Music review: Robert Shafer and City Choir at Cathedral of St. Thomas More
Robert Shafer offered a tribute to French music with the City Choir of Washington at Arlington's Cathedral of St. Thomas More on Sunday night. More specifically it was a personal homage to his own education with Nadia Boulanger, the legendary muse of so many American musicians. The spartan harmonies of the austere opening work, the "Hymne au Soleil" by Nadia's sister Lili Boulanger, set a serious tone for the evening.

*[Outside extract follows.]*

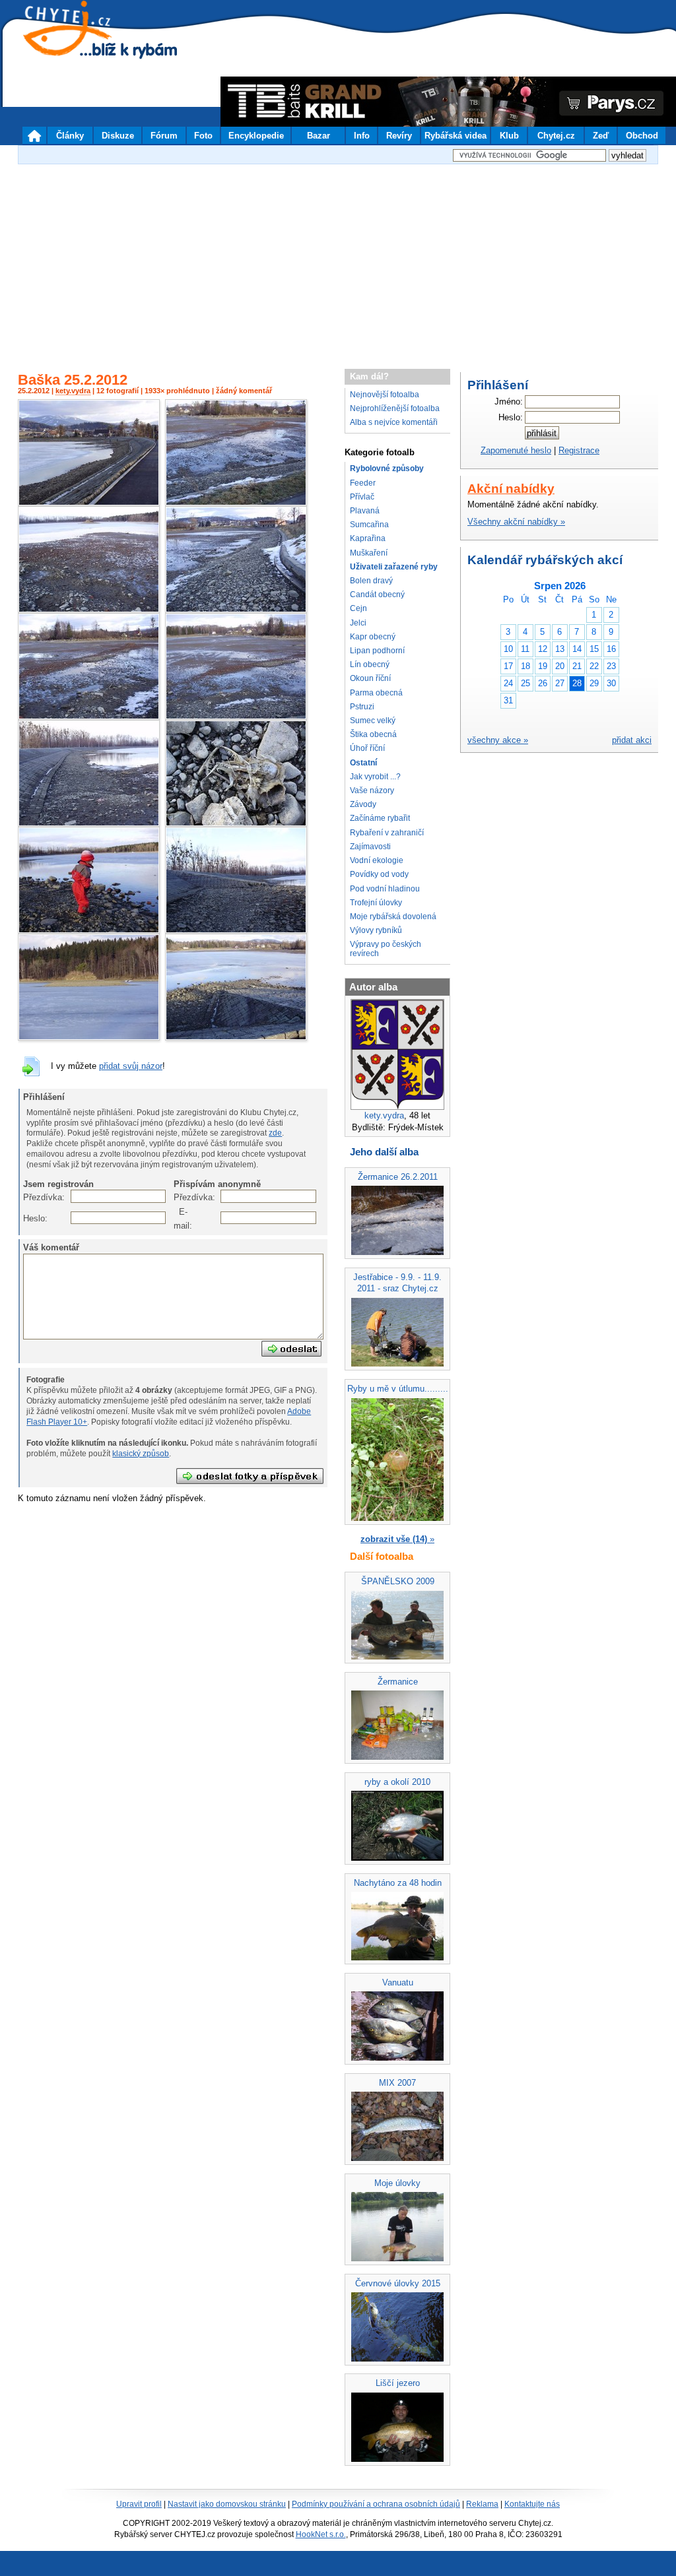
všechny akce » (497, 740)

Maurice Duruflé's Requiem Mass was the centerpiece of this concert, rescheduled after being canceled by the record-breaking snows last month. More than any other composer, Duruflé was able to preserve the unmetered flow of Gregorian chant melodies within a modern harmonic and rhythmic context, and the result can be either meditative or soporific, depending on your inclination. The devotion and intensity of the choir's volunteer singers impressed more than the musical quality; the singing was sometimes rough and unfinished in terms of intonation and beauty of phrasing, making for a concert that was mostly enjoyable, if not distinguished.

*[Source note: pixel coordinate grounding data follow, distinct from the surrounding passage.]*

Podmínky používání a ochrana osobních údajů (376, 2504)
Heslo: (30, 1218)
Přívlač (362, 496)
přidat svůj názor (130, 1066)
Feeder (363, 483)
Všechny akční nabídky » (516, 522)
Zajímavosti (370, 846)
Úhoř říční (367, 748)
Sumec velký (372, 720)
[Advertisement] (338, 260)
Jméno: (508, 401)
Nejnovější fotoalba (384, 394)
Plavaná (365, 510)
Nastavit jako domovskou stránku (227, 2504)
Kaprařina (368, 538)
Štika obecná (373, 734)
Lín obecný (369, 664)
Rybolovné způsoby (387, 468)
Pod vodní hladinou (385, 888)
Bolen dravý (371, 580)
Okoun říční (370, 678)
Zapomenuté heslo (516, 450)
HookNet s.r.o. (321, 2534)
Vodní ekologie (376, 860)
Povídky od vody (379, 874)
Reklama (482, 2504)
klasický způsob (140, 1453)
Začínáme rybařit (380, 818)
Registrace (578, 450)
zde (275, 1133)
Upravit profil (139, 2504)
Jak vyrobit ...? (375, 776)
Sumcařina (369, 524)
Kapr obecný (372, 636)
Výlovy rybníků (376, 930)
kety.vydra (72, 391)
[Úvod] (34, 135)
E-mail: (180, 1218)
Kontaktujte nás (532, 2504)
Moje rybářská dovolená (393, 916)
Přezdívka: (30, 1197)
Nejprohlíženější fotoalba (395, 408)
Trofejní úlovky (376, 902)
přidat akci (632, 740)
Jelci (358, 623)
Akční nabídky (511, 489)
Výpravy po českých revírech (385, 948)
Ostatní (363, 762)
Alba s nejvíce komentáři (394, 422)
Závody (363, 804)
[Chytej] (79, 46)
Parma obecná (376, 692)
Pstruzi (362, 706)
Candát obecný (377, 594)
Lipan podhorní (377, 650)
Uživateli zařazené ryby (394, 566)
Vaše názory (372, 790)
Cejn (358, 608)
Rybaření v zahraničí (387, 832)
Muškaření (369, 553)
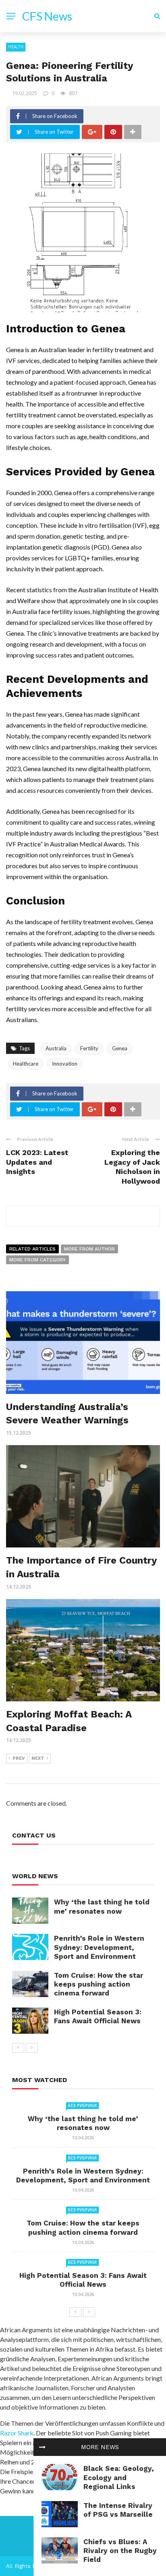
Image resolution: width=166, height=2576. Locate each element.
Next (37, 1758)
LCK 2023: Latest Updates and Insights (37, 1162)
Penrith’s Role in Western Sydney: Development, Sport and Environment (99, 1947)
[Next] (32, 2048)
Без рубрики (82, 2105)
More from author (89, 1249)
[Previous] (18, 2048)
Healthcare (25, 1063)
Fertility (89, 1048)
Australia (56, 1048)
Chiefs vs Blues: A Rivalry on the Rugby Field (120, 2551)
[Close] (42, 2447)
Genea (119, 1048)
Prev (18, 1758)
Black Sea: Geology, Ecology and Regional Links (118, 2477)
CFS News (47, 16)
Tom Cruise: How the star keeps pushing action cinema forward (98, 1984)
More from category (37, 1260)
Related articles (32, 1249)
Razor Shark (16, 2433)
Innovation (64, 1063)
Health (15, 47)
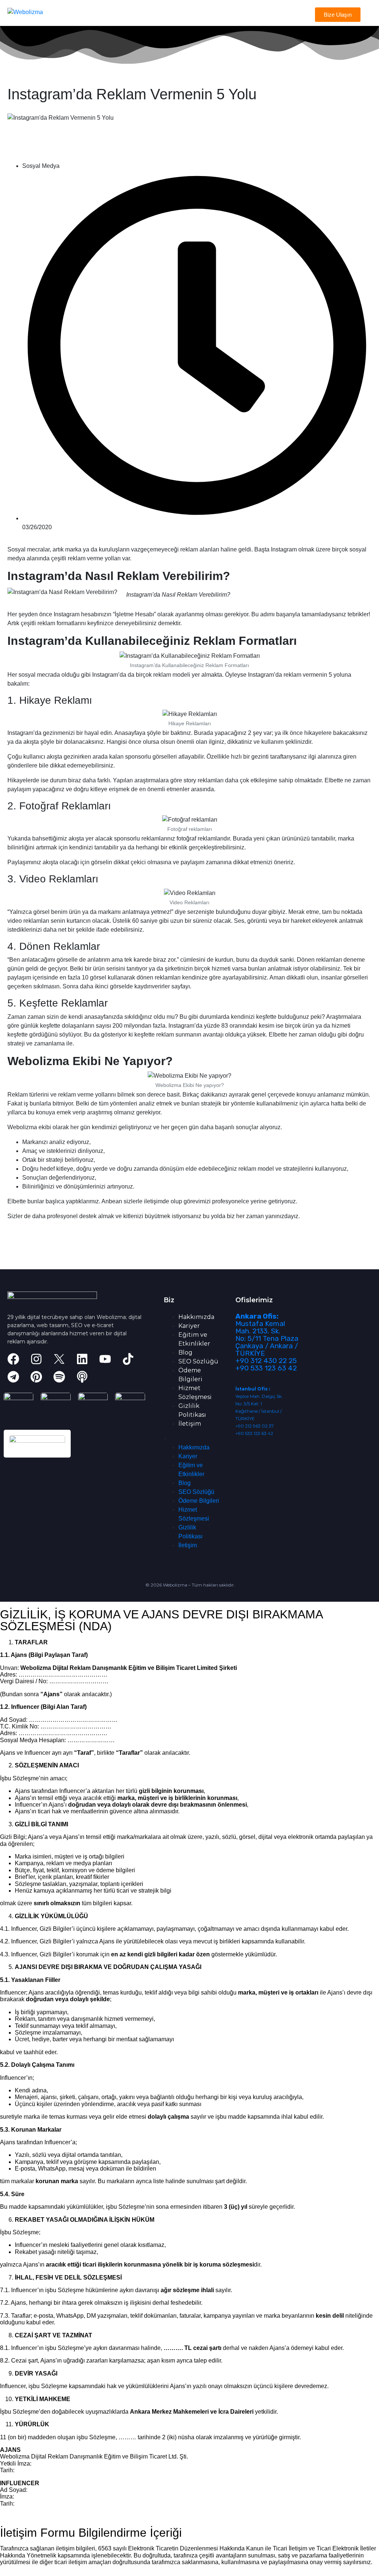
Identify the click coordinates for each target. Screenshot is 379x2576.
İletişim (189, 1423)
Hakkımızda (196, 1316)
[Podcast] (82, 1377)
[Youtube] (105, 1359)
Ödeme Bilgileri (198, 1501)
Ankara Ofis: (256, 1316)
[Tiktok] (128, 1359)
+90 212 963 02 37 (254, 1426)
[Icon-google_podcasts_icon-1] (105, 1377)
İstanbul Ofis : (252, 1389)
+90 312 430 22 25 (266, 1360)
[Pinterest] (36, 1377)
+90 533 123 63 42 (266, 1368)
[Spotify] (59, 1377)
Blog (185, 1352)
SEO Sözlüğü (198, 1361)
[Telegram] (13, 1377)
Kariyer (189, 1325)
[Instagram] (36, 1359)
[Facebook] (13, 1359)
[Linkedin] (82, 1359)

The best performance came with Francis Poulenc's tender, impassioned "Litanies à la Vierge Noire," a response to his conversion experience at the Shrine of the Black Virgin in Rocamadour. The high soprano sound, reduced to the clearest voices, was admirably pure, a solution that could have benefitted the "Pie Jesu" movement of the Requiem, among other pieces. Poulenc's "Seigneur, je vous en prie" did not show the men's voices in as favorable a light, the first tenors especially going excruciatingly flat. Organist Paul Skevington accompanied the group with an appropriate heft, although being at the console far away in the choir loft, watching Shafer's hands on a video monitor, had to be stressful.